**Aim of the exercise**
Return each line of the entries that holds the string "computer".

**Record extracts**
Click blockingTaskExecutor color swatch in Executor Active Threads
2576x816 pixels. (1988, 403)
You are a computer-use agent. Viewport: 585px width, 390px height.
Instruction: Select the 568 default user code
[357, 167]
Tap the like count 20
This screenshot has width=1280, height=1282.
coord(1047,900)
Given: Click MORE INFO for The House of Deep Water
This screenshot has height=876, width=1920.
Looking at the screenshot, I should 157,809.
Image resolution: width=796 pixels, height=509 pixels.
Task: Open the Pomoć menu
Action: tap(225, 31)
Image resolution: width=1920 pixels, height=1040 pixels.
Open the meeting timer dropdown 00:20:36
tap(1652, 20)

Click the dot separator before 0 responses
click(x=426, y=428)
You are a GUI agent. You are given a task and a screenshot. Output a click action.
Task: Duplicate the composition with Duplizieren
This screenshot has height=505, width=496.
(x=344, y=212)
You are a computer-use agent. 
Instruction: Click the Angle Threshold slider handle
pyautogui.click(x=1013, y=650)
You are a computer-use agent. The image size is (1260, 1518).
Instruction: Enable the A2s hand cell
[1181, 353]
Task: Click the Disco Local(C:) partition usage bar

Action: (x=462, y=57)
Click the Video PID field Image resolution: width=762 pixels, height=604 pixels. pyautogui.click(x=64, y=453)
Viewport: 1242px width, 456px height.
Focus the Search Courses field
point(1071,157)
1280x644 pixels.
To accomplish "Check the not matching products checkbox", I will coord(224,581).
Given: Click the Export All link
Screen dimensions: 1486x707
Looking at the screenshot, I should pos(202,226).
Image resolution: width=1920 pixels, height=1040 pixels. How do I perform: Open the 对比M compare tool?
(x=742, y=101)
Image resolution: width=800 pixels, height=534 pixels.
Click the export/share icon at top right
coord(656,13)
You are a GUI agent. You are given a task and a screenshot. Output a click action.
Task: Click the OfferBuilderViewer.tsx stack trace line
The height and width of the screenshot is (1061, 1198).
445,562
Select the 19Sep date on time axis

**Solution for this task**
You are a computer-use agent. Viewport: 585px width, 390px height.
You are a computer-use agent. 
You are a computer-use agent. The image size is (1260, 1518).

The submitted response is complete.